Task instructions: Give back the line in the listing below that contains "Click the grey TMP badge" and all remaining lines, retyped exactly, through the last line.

Data shown:
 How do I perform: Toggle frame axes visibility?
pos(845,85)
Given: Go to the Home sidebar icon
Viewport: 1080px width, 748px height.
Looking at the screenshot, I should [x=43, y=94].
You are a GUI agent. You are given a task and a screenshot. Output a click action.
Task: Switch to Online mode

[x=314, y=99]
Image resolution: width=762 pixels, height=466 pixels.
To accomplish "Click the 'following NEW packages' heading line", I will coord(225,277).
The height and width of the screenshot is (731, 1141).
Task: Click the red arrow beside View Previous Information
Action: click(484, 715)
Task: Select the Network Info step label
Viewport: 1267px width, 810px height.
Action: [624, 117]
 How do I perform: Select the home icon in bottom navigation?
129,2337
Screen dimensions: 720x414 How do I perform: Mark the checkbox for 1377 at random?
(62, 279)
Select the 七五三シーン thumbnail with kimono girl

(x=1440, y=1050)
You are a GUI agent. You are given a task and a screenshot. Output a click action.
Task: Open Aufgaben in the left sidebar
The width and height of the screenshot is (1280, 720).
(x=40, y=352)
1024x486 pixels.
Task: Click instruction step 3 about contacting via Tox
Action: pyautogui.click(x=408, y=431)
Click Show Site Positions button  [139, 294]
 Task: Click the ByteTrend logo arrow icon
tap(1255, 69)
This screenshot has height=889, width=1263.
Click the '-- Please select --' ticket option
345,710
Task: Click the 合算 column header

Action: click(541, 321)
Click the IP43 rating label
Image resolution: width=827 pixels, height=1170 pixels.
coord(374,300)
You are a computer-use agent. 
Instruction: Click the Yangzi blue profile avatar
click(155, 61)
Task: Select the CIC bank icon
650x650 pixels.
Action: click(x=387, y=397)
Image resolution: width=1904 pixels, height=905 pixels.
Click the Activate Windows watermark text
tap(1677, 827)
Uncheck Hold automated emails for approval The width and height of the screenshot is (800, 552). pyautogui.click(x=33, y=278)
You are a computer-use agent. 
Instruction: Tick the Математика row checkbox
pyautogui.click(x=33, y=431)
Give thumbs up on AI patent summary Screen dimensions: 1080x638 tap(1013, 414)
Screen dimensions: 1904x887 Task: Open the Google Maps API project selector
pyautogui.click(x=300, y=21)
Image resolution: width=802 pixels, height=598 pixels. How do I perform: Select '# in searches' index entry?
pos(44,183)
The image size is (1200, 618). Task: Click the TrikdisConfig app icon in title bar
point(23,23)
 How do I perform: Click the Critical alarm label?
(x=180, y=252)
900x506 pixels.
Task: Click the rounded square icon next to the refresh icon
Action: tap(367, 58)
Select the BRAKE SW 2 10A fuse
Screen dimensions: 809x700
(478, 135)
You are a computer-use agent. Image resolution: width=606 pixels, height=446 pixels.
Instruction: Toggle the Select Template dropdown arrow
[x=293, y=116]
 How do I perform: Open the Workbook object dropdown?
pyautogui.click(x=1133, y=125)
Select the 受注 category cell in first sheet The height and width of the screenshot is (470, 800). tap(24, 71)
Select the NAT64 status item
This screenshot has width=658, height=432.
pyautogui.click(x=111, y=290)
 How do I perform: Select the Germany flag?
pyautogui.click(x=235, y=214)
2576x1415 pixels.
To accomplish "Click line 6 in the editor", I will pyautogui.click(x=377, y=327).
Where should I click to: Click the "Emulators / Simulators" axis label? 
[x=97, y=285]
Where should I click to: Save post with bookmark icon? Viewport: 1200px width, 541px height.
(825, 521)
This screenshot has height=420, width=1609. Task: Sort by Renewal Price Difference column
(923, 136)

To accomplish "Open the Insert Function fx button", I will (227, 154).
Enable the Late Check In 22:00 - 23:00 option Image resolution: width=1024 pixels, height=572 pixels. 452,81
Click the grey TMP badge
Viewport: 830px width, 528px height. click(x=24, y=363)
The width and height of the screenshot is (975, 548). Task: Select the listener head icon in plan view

Answer section:
Click the grey TMP badge
Viewport: 830px width, 528px height. click(x=24, y=363)
The width and height of the screenshot is (975, 548). Task: Select the listener head icon in plan view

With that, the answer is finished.